- Genre: Thriller Surrealism
- Created by: Edward Boyd
- Directed by: David Boisseau
- Starring: Gary Cockrell Alan Curtis William Maxwell John Sharp Elizabeth Shepherd
- Theme music composer: Derek Hilton
- Country of origin: United Kingdom
- Original language: English
- No. of series: 1
- No. of episodes: 4

Production
- Producer: Richard Everitt
- Camera setup: Multiple-camera setup
- Running time: 55 minutes
- Production company: Granada

Original release
- Network: ITV
- Release: 26 August – 16 September 1966

= The Corridor People =

1966 British TV detective series

The Corridor People was a 1966 British television series produced by Granada Television for the ITV network, directed by David Boisseau and devised and written by Edward Boyd.

A surreal black-and-white detective series, The Corridor People pitched security agent Kronk against exotic villainess Syrie Van Epp over the course of four 55-minute episodes.

== Cast ==
- Elizabeth Shepherd as Syrie Van Epp
- John Sharp as Kronk
- Gary Cockrell as Phil Scrotty
- Alan Curtis as Inspector Blood
- William Maxwell as Sergeant Hound
- Ian Trigger as Nonesuch
- Calvin Lockhart as Theobald Aboo

== Episode list ==

| No. | Title | Directed by | Written by | Original release date |
| 1 | "Victim as Birdwatcher" | David Boisseau | Eddie Boyd | 26 August 1966 |
Syrie Van Epp kidnaps an ornithologist in order to gain control of a company which produces a unique product.
| 2 | "Victim as Whitebait" | David Boisseau | Eddie Boyd | 2 September 1966 |
Seeking to locate a reclusive accountant, Syrie Van Epp restores Phil Scrotty to life with the help of a disillusioned scientist (whom she later has killed). However, Scrotty, unreliable as ever, turns the tables and outwits everyone.
| 3 | "Victim as Red" | David Boiseau | Eddie Boyd | 9 September 1966 |
Syrie Van Epp is keen to assist a man who remembers nothing except the phrase two million pounds. It is likely that there is a connection with a client of Scrotty's who has lost his amnesiac brother, yet the outcome is not what anyone expects.
| 4 | "Victim as Black" | David Boiseau | Eddie Boyd | 16 September 1966 |
Queen Helena of Morphonia visits Britain in search of her idealistic son, who is searching for the commoner whom he fell in love with. Unsurprisingly, Syrie Van Epp has a hand in the mystery.

== Reception ==
NostalgiaCentral.com described the series as "confusing, erudite, self-consciously absurd and packed with eccentric dialogue."

Critic Kim Newman wrote: "In 1968, audiences were baffled (and enraged) by the final episodes of The Prisoner. Lord knows what they made of The Corridor People, a surreal spy/detective/fantasy series which Granada broadcast two years earlier.

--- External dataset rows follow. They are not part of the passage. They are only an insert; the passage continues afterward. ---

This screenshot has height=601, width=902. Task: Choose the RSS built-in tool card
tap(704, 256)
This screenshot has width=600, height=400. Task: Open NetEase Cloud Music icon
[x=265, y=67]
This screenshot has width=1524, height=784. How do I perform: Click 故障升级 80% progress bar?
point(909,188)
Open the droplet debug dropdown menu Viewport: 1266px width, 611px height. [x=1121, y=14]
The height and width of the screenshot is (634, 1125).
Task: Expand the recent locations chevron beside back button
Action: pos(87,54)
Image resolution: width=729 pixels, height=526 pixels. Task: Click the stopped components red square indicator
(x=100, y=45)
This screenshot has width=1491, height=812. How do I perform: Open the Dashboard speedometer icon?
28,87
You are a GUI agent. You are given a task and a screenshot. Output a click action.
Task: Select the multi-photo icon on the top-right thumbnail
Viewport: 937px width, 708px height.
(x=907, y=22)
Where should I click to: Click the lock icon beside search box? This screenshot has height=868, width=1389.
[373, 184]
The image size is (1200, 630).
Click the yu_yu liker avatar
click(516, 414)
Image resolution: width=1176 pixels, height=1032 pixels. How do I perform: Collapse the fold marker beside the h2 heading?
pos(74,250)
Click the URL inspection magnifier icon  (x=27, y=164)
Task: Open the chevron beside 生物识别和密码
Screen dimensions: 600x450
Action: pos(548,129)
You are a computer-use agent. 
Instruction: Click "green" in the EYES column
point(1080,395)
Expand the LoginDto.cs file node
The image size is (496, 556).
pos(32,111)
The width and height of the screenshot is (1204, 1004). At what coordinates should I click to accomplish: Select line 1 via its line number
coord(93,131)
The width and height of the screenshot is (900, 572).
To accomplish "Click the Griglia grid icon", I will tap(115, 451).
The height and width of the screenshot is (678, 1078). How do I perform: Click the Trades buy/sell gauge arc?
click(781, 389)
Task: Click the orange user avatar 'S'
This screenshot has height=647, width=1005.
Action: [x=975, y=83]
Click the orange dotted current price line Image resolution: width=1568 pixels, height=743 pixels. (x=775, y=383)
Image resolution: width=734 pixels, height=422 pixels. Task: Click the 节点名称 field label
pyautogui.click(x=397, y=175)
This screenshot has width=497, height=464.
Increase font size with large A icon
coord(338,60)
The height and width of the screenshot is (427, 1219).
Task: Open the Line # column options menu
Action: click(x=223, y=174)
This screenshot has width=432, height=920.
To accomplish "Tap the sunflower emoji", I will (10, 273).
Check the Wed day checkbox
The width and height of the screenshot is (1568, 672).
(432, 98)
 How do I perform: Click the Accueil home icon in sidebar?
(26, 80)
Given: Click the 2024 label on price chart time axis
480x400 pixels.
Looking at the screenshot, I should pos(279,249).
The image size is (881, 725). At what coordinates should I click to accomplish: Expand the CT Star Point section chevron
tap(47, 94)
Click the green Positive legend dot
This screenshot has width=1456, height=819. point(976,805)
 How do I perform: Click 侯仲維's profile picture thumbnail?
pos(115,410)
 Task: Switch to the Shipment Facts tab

I’m fairly attuned to ‘weird’, and even I find this show, which lasted for just four episodes, unsettlingly strange. It's hard to judge whether the series achieves precisely what it sets out to do, or just misses the mark as either spoof or serious thriller."

Television Heaven wrote: "The Corridor People was very much a product of its televisual times, following in the footsteps of such contemporaries as The Avengers and Adam Adamant Lives!. However, unlike these more popular series this stylized swinging sixties Mystery/Detective/Thriller/Spy drama has failed to develop any long-term fan base or appreciation. Perhaps this was due to its limited run which prevented the building of a viewing base or perhaps it was just too off the wall and left field even for the psychedelic decade. The otherwise excellent book the Guinness Book of Classic Television describes the programme rather unfairly as "...the Twin Peaks of its day."

Tise Vahimagi wrote in British Television: An Illustrated Guide: "The mid-1960s was the prime period for offbeat thrillers and send-up series and this comic-strip yet stylish four-part adventure was one of the weirder ones devised. ... Unfortunately, the series was too short to develop its own special audience in the cult style of The Avengers and Adam Adamant Lives!."

== Home media ==
The series was released on DVD in 2012 by Network, with the original 405-line video converted to 625-line.